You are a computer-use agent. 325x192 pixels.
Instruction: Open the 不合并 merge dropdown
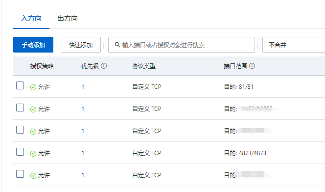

--

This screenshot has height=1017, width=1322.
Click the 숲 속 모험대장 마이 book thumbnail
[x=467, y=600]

== Work task ==
The listing above holds a line with "You are a computer-use agent. 325x192 pixels." and a line with "Instruction: Open the 不合并 merge dropdown". Print the stretch from the first through the second, exactly and alone.

== Worked solution ==
You are a computer-use agent. 325x192 pixels.
Instruction: Open the 不合并 merge dropdown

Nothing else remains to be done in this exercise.